调强放疗改善了照射剂量分布,有效降低了局部晚期病例因照射剂量不足所导致的局部复发。部分临床分期晚的病例肿瘤体积较大,肿瘤负荷和乏氧情况较重,病灶与周围器官分界随之缩小,放疗剂量的提高受限。另有文献报道[5]称IMRT治疗的鼻咽癌患者中,大部分复发病例属于高剂量CTV区域复发,仅有3例为边缘复发,照射野以外区域无复发。而且通过多因素分析发现,CTV体积与化疗是影响复发鼻咽癌患者的独立预后因素,其中化疗可增敏放疗效果,缓解肿瘤负荷,同时亦可控制肿瘤远处转移,患者3年复发率为41.8%。本次研究使用调强放疗联合同步化疗,18例患者中11例完全缓解,5例部分缓解(PR),18例患者治疗后1年、2年、3年复发率分别为5.6%(1/18)、27.8%(5/18)、27.8%(5/18),说明鼻咽癌放射治疗后原发灶复发患者行调强放射治疗配合同步化疗效果满意,同时术后复发率也低于文献报道[6]。其中≥60G照射剂量组1年、2年、3年复发率分别为9.1%、36.4%、36.4%,明显高于<60Gy照射剂量组(P<0.05),说明调强放疗局部复发多集中于高剂量区照射野内,低剂量照射野内较少复发,这也提示我们不可盲目增加放疗剂量,以免长期生存患者被过度放疗,造成不必要的远期放射损伤。

综上所述,对于鼻咽癌放疗后原发灶复发病例而言,采用调强放射治疗联合同步化疗可取得满意效果,但要避免过度放疗问题。

参考文献:

[1]廖希一,孔琳,郑华等.局部晚期鼻咽癌放疗联合顺铂或尼妥珠单抗的疗效比较[J].中华放射肿瘤学杂志,2016,25(12):1277-1280.

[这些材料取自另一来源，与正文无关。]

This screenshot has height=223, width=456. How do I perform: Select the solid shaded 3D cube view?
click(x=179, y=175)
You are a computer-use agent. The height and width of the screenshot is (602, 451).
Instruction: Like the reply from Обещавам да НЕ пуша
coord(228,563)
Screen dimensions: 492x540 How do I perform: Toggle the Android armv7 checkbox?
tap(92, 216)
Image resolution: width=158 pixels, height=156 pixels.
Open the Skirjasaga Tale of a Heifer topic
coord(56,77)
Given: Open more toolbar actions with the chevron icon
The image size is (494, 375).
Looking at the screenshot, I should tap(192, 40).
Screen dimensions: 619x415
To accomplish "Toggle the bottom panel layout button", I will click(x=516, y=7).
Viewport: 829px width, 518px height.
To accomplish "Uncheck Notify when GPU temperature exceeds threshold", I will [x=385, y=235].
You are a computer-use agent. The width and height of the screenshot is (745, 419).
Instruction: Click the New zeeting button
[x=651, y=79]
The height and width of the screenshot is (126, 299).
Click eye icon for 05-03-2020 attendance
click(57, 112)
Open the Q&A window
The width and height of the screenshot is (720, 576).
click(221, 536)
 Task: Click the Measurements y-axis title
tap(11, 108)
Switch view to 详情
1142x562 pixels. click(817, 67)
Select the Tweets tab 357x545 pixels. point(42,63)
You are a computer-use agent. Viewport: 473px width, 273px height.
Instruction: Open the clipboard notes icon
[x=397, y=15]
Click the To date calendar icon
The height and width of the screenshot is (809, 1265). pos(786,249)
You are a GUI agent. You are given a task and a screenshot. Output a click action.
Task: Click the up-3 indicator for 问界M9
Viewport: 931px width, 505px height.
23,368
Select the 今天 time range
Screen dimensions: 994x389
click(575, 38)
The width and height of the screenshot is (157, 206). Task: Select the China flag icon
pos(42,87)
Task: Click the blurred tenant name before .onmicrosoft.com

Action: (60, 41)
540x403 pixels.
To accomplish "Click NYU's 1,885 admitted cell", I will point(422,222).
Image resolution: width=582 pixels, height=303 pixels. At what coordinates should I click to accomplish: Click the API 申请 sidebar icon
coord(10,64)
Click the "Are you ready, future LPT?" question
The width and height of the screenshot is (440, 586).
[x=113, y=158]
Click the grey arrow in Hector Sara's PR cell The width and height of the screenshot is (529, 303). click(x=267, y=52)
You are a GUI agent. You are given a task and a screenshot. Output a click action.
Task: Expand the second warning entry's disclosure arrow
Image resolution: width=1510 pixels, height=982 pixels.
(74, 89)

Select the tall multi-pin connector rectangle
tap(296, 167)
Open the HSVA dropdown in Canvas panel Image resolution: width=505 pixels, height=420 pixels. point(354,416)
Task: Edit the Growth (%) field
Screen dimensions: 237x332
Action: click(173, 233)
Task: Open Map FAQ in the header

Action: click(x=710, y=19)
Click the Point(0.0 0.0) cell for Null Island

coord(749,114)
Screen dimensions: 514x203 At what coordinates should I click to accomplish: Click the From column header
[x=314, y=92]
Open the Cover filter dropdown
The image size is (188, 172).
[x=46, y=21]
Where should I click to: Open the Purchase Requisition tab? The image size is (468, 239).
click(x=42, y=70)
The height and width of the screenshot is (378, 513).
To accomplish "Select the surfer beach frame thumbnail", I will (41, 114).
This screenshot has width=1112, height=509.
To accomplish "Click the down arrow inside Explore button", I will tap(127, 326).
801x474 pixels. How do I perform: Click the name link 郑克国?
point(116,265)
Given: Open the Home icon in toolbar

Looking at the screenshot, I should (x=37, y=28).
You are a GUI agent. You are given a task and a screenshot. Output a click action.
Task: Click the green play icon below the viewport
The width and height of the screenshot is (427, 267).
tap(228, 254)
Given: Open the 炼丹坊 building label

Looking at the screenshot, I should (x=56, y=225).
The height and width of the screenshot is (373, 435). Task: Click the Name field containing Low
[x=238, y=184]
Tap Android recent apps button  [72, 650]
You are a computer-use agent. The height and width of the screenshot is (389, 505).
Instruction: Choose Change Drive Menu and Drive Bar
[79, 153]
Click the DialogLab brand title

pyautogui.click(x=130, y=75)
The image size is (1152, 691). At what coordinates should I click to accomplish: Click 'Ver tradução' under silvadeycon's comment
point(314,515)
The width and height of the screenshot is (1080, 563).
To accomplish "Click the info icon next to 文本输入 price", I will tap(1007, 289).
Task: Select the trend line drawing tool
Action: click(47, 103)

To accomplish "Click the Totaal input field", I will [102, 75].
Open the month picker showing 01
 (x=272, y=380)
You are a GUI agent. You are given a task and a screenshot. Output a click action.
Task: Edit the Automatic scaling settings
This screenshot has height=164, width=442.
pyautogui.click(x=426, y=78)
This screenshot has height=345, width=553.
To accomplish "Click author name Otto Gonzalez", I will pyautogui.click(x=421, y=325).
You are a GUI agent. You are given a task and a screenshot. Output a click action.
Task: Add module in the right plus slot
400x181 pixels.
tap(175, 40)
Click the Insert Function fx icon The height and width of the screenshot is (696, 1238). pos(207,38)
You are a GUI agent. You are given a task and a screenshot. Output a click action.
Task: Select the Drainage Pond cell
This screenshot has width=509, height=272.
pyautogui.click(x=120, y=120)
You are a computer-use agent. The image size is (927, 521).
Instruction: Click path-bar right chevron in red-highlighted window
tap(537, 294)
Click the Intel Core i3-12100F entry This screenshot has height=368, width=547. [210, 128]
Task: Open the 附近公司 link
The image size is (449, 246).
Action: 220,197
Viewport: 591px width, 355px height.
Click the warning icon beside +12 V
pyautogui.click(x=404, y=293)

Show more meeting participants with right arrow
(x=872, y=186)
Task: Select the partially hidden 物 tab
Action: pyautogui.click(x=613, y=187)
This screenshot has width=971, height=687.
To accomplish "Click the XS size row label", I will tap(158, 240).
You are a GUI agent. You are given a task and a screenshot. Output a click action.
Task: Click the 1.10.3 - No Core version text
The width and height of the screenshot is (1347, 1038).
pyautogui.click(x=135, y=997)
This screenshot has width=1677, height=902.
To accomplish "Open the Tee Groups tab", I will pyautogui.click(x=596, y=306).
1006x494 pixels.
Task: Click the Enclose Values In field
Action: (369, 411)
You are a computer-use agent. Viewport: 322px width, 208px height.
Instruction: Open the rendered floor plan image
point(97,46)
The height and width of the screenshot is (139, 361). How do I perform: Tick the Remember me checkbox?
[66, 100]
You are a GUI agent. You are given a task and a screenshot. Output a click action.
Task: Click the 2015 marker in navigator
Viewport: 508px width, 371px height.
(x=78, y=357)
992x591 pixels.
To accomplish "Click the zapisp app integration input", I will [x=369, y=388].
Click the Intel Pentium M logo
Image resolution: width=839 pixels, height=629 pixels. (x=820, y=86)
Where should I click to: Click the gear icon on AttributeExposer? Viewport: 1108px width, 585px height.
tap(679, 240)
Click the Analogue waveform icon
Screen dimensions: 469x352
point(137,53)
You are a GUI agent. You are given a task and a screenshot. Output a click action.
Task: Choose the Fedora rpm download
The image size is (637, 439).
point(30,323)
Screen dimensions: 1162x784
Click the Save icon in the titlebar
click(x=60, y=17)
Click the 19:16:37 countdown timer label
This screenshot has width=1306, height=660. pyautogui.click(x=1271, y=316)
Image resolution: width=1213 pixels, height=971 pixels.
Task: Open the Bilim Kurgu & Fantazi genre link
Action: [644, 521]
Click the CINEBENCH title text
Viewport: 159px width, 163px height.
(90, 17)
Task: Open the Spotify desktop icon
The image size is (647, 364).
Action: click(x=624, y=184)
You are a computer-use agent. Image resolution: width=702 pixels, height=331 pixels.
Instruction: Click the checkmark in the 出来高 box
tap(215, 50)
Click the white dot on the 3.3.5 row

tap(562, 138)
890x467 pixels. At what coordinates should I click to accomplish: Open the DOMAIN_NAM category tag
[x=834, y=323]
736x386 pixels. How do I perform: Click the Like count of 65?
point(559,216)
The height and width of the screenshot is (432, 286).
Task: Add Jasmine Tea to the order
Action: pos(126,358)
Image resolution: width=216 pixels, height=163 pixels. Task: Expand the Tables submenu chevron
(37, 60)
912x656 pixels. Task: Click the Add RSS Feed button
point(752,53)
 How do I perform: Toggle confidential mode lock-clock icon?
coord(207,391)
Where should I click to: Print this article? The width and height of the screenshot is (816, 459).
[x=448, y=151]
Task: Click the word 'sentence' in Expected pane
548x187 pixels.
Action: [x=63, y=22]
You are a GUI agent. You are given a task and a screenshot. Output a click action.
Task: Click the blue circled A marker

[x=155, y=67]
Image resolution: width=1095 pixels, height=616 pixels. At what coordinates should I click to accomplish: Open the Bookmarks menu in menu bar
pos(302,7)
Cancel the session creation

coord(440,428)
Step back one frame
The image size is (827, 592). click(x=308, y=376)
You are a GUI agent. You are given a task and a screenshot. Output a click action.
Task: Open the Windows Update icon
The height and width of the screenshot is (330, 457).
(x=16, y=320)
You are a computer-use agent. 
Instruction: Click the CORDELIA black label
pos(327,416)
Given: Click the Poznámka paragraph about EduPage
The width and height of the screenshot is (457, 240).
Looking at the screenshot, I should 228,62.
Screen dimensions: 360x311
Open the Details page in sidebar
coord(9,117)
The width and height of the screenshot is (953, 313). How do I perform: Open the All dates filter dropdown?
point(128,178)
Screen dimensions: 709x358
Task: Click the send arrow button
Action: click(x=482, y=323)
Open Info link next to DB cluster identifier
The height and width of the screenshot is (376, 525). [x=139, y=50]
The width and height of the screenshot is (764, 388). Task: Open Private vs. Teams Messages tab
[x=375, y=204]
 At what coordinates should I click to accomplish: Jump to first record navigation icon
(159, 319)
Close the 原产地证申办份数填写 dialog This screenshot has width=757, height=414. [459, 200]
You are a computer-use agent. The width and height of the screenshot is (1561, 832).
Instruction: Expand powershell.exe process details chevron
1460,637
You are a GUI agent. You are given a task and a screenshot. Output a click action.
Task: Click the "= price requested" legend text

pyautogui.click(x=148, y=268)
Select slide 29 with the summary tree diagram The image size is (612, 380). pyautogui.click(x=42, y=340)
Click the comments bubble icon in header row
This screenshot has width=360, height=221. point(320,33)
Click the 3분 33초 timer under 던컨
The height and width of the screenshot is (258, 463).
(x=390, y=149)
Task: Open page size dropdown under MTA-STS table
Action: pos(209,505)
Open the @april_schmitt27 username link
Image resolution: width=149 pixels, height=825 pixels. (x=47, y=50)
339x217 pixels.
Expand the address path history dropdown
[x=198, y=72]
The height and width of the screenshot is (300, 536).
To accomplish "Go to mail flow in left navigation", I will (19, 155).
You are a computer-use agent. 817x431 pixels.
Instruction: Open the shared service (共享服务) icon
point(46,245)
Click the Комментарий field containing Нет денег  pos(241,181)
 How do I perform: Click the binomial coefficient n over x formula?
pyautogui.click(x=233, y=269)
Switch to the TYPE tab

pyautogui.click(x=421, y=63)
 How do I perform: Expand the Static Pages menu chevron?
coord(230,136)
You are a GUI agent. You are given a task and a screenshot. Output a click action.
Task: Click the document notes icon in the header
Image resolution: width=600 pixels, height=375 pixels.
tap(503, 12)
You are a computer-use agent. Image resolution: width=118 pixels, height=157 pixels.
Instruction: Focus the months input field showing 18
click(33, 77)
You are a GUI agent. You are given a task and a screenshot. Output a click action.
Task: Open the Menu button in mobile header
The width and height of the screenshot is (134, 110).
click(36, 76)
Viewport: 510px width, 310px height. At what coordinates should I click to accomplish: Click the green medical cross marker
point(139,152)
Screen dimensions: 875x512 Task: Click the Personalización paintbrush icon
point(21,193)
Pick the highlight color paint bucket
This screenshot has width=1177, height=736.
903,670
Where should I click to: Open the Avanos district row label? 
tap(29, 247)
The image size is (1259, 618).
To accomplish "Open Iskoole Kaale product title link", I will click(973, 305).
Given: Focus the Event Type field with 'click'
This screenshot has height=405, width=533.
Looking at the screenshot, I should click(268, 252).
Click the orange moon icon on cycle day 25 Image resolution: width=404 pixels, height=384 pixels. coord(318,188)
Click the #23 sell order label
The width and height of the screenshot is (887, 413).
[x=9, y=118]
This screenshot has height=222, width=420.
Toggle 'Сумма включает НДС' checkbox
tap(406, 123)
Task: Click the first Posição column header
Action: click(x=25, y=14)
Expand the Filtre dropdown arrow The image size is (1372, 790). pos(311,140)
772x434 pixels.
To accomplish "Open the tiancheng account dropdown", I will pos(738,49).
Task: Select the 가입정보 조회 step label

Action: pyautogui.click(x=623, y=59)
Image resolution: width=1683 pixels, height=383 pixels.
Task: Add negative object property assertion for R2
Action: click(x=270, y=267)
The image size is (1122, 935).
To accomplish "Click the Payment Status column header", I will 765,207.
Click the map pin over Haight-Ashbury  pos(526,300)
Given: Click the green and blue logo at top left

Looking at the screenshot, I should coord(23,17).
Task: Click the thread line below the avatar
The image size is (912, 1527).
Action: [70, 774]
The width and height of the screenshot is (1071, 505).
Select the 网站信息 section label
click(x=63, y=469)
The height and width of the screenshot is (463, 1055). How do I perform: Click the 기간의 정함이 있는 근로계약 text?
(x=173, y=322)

[2]田允鸿,曾星,邱慧芝等.MiR-124对鼻咽癌细胞株上皮间充质转化和放疗敏感性的影响[J].实用医学杂志,2016,32(17):2780-2783.

[3]孔琳,王磊,管西寅等.碳离子调强放射治疗复发性局部晚期鼻咽癌的近期疗效及不良反应[J].中华放射医学与防护杂志,2016,36(8):601-606.

[4]桑学金,王小艳,杨智宁等.放疗剂量与鼻咽癌患者胸锁乳突肌体积变化及晚反应关系[J].中华放射肿瘤学杂志,2017,26(1):1-5.

[5]吴立洲,王丽君,黄生富等.鼻咽癌调强放疗后局部复发的临床分析[J].肿瘤学杂志,2015,21(3):179-184.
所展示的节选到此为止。